Dominique A: tourné vers la lumière
Le festival reçoit la trop rare visite de Dominique A, qui s’y pointera le nez pour rappeler qu’il est toujours le chef de file de la chanson française.
Cela fait une décennie que le créateur du tube Le courage des oiseaux n’a pas présenté de spectacle à Montréal. «Les gens n’avaient pas forcément apprécié ma dernière visite, se rappelle en riant le chanteur. Le disque L’horizon était assez arrangé, et j’étais seul sur scène pour le défendre.»
Que les fans se rassurent: c’est dans une formule plus traditionnelle de quatre musiciens que Dominique A est de retour sur scène pour explorer l’ensemble de son répertoire et porter une attention particulière à son dernier-né, Éléor. Un 10e album sensuel, mélodique et lyrique, doté d’un classicisme qui l’honore, et qui devrait bien vieillir.
«L’idée était de produire un disque qui revendique une certaine douceur, dit au bout du fil l’auteur-compositeur-interprète tout en tentant de calmer les pleurs de son jeune garçon. J’avais très envie d’un son panoramique. Je trouve que la musique populaire s’est durcie ces dernières années. Les sons sont très agressifs, très syncopés. C’est ma façon d’aller à contre-courant.»
«Je veux m’ouvrir au maximum aux gens. Quand je fais des albums, je travaille dans une sorte de visibilité, pour que mon travail soit plus accessible.» –Dominique A, qui ne fuit plus le succès
Ce dernier opus en forme de rêve, qui regroupe des récits de voyages réels ou fantasmés en Nouvelle-Zélande, dans le minuscule royaume scandinave d’Elleore et même au Canada à travers une pièce qui est inspirée d’un roman de Richard Ford, est à nouveau baigné dans la mélancolie, et hanté par des fantômes insatisfaits.

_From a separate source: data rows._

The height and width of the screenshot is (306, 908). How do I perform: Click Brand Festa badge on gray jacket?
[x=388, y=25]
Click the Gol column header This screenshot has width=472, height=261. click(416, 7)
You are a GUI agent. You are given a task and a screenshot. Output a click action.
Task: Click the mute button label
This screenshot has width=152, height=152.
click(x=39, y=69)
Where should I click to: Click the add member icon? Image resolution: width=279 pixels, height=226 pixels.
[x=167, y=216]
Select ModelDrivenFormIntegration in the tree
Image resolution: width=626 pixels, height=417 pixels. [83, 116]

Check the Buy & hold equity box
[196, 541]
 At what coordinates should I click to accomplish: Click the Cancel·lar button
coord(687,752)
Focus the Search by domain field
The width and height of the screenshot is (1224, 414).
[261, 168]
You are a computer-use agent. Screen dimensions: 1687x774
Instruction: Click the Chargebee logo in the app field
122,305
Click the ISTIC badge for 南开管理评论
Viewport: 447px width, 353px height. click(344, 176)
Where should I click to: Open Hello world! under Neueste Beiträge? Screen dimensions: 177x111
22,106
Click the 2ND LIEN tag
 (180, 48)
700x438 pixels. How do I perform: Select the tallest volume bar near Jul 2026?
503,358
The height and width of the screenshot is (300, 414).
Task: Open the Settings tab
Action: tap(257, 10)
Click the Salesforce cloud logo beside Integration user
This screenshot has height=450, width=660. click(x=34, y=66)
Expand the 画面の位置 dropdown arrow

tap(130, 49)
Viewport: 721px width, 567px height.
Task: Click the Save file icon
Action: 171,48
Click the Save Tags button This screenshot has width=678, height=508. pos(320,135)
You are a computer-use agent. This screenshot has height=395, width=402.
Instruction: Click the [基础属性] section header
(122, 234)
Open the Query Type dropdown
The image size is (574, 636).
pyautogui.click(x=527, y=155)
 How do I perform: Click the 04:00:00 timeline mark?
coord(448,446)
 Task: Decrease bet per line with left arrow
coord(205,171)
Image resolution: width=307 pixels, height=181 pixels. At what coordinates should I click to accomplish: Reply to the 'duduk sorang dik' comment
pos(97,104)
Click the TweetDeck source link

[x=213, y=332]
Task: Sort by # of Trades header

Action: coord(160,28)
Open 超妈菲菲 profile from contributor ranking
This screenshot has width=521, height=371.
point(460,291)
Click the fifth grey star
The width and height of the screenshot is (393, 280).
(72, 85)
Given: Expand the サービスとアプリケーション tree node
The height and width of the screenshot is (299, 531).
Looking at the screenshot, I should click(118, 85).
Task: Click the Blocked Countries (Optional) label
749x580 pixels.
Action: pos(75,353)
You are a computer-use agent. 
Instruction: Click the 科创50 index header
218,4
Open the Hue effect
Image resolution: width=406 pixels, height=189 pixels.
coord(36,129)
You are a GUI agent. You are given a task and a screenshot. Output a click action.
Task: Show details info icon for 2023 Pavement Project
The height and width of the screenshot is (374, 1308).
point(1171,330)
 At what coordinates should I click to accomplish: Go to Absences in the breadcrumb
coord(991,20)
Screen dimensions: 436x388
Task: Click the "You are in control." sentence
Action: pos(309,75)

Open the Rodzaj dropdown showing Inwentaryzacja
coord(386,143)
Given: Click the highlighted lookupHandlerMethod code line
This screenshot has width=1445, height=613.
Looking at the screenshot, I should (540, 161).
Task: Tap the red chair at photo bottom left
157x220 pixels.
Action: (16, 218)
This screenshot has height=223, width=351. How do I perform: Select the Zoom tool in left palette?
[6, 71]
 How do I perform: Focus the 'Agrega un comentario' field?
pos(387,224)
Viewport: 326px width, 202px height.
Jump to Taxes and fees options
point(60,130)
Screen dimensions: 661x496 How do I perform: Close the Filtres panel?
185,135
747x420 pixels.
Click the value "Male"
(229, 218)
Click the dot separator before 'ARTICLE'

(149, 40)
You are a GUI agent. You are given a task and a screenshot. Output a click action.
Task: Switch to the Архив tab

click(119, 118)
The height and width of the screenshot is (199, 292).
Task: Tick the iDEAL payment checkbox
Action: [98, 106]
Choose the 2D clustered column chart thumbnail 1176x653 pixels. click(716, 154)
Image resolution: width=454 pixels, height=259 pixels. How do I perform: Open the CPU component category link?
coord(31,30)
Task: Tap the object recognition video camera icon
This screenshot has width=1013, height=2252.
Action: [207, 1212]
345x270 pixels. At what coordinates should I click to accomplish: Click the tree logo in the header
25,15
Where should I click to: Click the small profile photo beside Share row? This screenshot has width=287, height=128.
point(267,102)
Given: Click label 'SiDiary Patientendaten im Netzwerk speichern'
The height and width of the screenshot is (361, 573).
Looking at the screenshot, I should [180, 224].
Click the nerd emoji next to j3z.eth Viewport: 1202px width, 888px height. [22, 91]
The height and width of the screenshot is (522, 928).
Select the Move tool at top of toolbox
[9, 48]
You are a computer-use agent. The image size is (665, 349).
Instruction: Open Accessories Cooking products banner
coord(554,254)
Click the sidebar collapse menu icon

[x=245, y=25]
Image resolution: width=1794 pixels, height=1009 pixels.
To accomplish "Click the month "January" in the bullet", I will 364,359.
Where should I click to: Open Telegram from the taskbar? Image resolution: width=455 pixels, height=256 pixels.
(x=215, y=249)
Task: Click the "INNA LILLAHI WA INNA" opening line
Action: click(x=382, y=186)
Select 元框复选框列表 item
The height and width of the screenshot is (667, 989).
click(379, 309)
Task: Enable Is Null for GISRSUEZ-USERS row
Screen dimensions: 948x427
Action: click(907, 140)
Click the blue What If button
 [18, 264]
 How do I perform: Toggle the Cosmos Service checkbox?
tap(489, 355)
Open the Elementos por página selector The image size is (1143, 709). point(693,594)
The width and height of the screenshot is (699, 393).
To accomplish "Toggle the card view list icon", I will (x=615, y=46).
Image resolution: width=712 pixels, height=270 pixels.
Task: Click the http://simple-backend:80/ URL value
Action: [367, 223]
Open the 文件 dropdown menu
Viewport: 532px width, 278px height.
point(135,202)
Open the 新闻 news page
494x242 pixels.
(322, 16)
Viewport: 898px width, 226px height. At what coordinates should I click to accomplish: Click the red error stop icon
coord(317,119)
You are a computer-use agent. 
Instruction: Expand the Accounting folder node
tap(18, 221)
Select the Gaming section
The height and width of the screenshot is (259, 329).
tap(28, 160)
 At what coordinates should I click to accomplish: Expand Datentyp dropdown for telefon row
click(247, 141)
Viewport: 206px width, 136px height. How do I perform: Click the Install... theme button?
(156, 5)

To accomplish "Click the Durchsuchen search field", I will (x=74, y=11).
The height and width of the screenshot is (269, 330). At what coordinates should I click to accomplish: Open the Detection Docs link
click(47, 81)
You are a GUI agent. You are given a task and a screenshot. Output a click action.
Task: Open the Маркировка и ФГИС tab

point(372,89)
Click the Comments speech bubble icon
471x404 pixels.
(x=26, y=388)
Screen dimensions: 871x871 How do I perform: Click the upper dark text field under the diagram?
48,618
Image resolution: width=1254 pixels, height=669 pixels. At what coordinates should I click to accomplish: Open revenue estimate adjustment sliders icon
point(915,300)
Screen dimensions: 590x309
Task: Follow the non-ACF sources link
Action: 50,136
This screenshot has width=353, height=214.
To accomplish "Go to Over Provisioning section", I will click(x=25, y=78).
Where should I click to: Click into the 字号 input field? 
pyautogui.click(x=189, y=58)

Le chant toujours déchirant alimente une écriture poétique qui donne à entendre l’indicible.
Pour la première fois de sa carrière, Dominique A n’a pas pondu Éléor en réaction à son précédent Vers les lueurs, mais en complémentarité avec celui-ci. Il s’agit pratiquement d’un diptyque, mais dans Éléor, où les instruments à vent ont été remplacés par des cordes : «Je n’ai plus la volonté, à partir du moment où les choses marchent bien, de casser le jouet et tout remettre en cause.»
Regarder droit devant
Dominique A, qui compte près de 25 ans de métier, n’a jamais autant savouré sa carrière. Chouchou des critiques et récompensé en 2013 aux Victoires de la musique en tant qu’interprète masculin de l’année, il influence toute une génération de musiciens.
«Je ne considère pas que je suis “arrivé”, philosophe le chanteur de 47 ans. J’ai l’impression que l’histoire est toujours en devenir, que je dois toujours recommencer. Qu’il y a un acquis, mais qu’en même temps, il n’y a aucune certitude quant à la valeur de cet acquis. Je ressens une espèce d’inquiétude permanente qui me donne envie de faire des choses, de continuer.»